For quite a lot of use cases, the current systems arguably do get worse over time if not continually updated. The knowledge cutoff date will start to hurt more and more as the weights age in a hypothetical scenario where you are stuck with them forever.
Coding, one of the most popular usescases today, would not be great if it say only understood java to a version from years ago etc.
Or will human readable code be less and less of a thing as AI learns it's own, more terse language to talk to other AI's.
This LLM trained only and entirely on pre-1930s texts was able to code Python programs when given only a short example:
It feels very obvious that the solution is to have a smaller model that can be trained exclusively on Java information to augment the older model. If the architecture doesn't support it currently, then that's what the architecture will look like in the future.
Otherwise you'd be arguing that, to serve users who want to an up-to-date LLM on topic X, you have to train the model on the entire ABC all over again.
It's simply ludicrous to have a coding LLM that needs to be retrained on the latest published poems and pastry recipes to generate Java.
Pockets are too deep, it will only change once everyone is out of money.
Side note though, it’s the speed that bothers me more than the reasoning. Qwen 3.5 is awesome, but my Claude subscription can tear through similar workloads an order of magnitude faster than my local LLM can when using Haiku. That’ll matter a lot to some people.
They're not at all, not even close. Especially when you consider the use cases for people who are paying for LLM services today.
Uh… the hardware requirements? And stop acting like some dog shit 8B model the average Joe can run on a laptop is even close to being comparable to what Claude or even Codex can currently do.
I have pretty good hardware and I’ve tinkered with the best sub-150B models you can use and they are awful compared to Anthropic/OAI/Grok.
honest question, i'm very interested in this, but too casual as of now to know any better.
I'm not, you've actually illustrated my point. LLMs in 2022 were very impressive. By 2024 the general public was finding them an acceptable replacement for many research driven tasks and massive shortcuts for other tasks (coding, image work, document preperation, etc).
Those models are absolutely runnable on consumer hardware now, and we were extremely happy with the results. It's no different to how we used to think CRTs were amazing or early smartphones, but going back now they seem awful.
We're long past "danger". If what we have is the best we'll ever have open source, we're already in an excellent position.
No they weren't. They were a gimmick - it is only in the past 6 or so months that frontier models have started to do stuff beyond mere gimmicks when it comes to coding, and you could make the argument that Mythos has been the first 'Holy shit' moment that we've had that has stepped us beyond 'Yeah that's really neat but...'
> Those models are absolutely runnable on consumer hardware now,
A sub 50B model is awful and can't even write proper English sentences half the time, to say nothing of how bad its world knowledge is.

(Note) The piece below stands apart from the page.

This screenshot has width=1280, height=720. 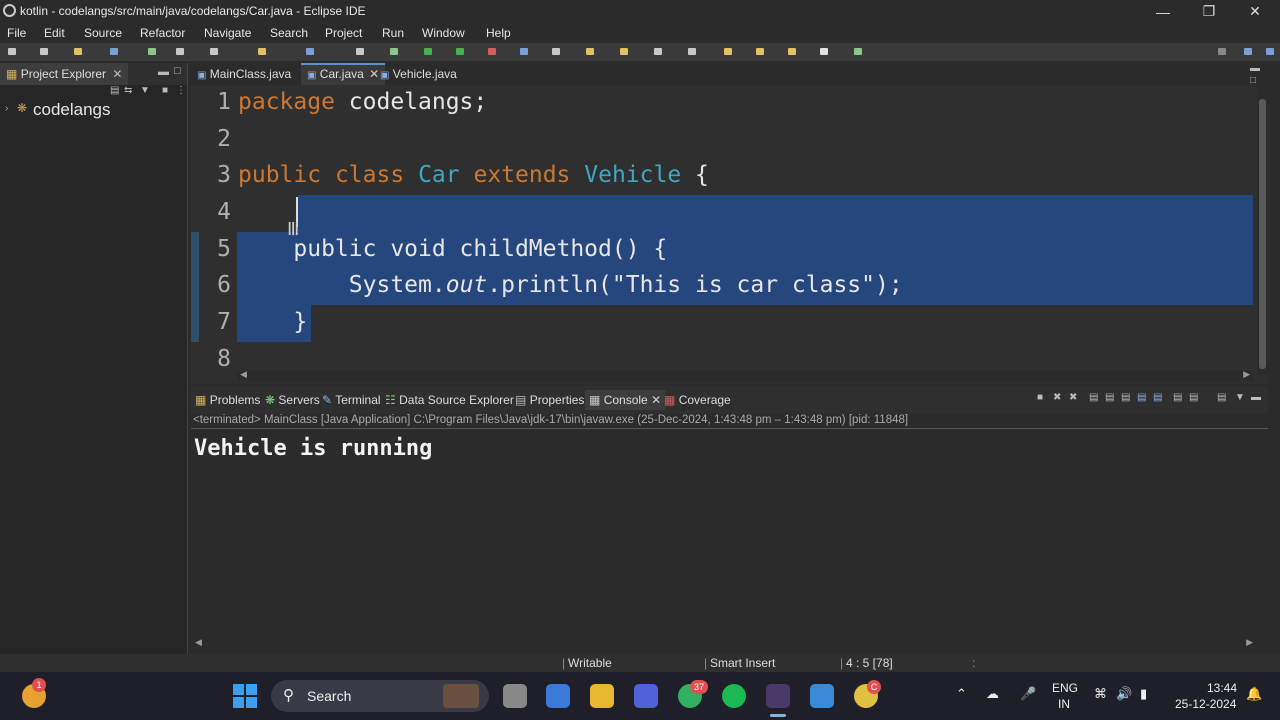 What do you see at coordinates (760, 52) in the screenshot?
I see `back-icon` at bounding box center [760, 52].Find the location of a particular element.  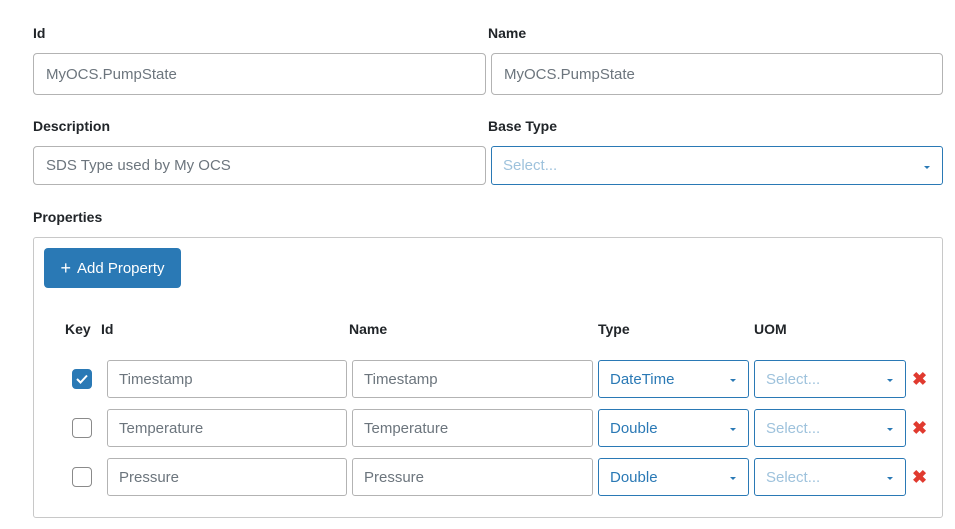

property-name-input: Pressure is located at coordinates (472, 477).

Try the 32B Gemma 4 local model for a week and then go back to Claude and then get back to me.
> We're long past "danger". If what we have is the best we'll ever have open source, we're already in an excellent position.
Not sure what to tell you other than that you and I have very different standards. What we have locally right now is barely more than a glorified autocomplete, and it feels worse than using ChatGPT 2 years ago because the context window is less and it doesn't have good webhooks on consumer setups. Another thing I'd say is that you clearly have no clue what 'consumer hardware' means, or what consumers that can even get this stuff running locally would have to do to get it to even rival the frontier models in terms of their usability (most consumers are't going to just boot into Ubuntu and run this thing from a command line) flow, to say nothing of the hardware requirements. I'd love to never use Claude or Gemini or ChatGPT again for both privacy and money reasons, but the quality of outputs and depth of thinking and writing ability between even the very best local models you can run right now is many orders of magnitude less than what you get using distributed frontier models, and those 'very best' local models require a top of the line machine that 99.9999% of consumers don't have and would never consider buying. The cloud models all have like a trillion(!) parameters now. It isn't even close.
I sure hope the local side of things massively improves over the next 2-3 years, but based on how this has gone my guess is that in 3 years you'll be lucky, if you have very top of the line hardware, to get benchmark performance that we had 6 months ago with the frontier models. The distributed hardware/memory gap is just too big.
Note that we are talking about 95% of everyone's use cases, not your specific use cases (which could require better models all the time).